Problem to solve: Put the lines running from the line with "Task: Choose This Year tab in usage by group" up to and including the line with "[x=326, y=325]" into a JSON list of strings, one string per line and no blank lines.

Stored data entries
━━━━

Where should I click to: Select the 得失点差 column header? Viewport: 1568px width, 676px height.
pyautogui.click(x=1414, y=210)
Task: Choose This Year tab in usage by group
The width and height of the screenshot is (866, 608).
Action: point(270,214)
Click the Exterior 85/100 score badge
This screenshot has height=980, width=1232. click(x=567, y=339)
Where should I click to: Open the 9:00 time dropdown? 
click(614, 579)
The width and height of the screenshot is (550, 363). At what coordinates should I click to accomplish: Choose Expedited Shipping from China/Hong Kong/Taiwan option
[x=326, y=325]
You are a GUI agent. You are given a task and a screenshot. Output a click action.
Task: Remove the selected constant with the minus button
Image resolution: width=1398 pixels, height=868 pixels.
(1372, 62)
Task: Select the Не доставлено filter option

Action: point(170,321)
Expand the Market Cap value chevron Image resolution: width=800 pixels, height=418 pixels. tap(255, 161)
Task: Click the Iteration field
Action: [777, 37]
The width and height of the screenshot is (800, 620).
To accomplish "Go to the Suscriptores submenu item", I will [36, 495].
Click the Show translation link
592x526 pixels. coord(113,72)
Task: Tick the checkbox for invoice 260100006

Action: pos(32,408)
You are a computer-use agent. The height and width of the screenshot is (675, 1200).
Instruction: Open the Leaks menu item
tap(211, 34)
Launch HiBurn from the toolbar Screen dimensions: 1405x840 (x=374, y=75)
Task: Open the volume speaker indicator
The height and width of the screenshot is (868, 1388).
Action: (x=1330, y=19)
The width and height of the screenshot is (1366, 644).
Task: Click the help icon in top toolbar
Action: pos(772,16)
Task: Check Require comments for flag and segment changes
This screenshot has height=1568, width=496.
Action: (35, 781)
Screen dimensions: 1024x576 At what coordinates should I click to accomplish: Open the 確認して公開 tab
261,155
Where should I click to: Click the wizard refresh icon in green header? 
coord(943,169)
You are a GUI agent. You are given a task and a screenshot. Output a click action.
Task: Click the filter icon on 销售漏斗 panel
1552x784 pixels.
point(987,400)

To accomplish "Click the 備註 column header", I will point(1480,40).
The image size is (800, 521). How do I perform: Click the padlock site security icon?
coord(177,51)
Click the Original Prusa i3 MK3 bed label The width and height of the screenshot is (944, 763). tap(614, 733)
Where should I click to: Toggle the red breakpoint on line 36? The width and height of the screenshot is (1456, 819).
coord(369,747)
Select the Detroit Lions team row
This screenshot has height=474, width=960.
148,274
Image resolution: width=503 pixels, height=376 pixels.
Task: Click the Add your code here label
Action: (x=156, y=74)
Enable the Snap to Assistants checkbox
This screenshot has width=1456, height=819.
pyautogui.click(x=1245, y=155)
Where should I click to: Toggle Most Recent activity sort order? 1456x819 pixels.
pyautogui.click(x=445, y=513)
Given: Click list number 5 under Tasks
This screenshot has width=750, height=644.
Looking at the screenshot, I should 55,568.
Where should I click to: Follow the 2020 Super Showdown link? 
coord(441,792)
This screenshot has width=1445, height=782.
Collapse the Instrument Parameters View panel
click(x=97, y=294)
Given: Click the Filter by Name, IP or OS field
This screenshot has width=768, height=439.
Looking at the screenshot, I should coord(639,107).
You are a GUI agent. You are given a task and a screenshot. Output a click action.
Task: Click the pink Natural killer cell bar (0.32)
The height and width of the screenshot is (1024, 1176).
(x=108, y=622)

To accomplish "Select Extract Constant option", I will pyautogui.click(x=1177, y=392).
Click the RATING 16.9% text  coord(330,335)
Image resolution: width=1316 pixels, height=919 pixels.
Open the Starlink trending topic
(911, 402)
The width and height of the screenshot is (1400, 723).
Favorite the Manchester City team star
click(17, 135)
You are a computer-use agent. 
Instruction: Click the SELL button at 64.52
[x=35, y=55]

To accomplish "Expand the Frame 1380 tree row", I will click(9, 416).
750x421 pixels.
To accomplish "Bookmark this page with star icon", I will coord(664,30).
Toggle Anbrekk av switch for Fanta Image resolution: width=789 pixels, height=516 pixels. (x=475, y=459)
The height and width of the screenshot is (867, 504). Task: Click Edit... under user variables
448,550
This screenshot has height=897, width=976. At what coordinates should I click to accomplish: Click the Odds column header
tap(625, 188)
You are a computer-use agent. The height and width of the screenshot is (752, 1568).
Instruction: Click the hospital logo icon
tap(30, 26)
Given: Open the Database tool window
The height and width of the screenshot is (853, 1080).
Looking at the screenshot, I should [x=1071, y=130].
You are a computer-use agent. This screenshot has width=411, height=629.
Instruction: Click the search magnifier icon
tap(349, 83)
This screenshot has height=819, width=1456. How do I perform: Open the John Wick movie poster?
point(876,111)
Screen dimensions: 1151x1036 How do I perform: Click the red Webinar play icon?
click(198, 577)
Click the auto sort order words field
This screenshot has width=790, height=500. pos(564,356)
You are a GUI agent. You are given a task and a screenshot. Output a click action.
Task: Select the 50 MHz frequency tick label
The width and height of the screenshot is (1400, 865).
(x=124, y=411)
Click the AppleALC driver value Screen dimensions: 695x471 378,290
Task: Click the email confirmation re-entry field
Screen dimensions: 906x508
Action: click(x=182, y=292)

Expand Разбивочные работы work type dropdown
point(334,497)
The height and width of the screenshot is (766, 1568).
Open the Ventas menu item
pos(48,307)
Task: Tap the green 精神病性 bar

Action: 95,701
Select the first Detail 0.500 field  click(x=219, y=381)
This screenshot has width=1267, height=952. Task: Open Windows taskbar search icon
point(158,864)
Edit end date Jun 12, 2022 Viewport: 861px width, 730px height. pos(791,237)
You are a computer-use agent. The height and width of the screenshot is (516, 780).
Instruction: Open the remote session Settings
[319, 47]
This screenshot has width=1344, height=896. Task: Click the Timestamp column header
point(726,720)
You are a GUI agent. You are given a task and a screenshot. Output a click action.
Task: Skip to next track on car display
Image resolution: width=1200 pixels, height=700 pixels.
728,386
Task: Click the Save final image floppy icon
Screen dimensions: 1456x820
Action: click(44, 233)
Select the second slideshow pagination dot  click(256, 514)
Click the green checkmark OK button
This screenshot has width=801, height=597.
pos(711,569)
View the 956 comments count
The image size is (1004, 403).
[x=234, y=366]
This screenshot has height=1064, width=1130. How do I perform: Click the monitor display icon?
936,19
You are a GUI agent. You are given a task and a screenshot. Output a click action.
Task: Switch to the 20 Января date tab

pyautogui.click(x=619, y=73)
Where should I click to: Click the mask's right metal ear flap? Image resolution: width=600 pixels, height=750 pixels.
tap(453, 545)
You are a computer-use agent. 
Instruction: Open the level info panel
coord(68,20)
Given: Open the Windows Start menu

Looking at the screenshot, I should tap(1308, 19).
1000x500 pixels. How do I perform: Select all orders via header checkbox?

━━━━

Written answer:
[
  "Task: Choose This Year tab in usage by group",
  "The width and height of the screenshot is (866, 608).",
  "Action: point(270,214)",
  "Click the Exterior 85/100 score badge",
  "This screenshot has height=980, width=1232. click(x=567, y=339)",
  "Where should I click to: Open the 9:00 time dropdown? ",
  "click(614, 579)",
  "The width and height of the screenshot is (550, 363). At what coordinates should I click to accomplish: Choose Expedited Shipping from China/Hong Kong/Taiwan option",
  "[x=326, y=325]"
]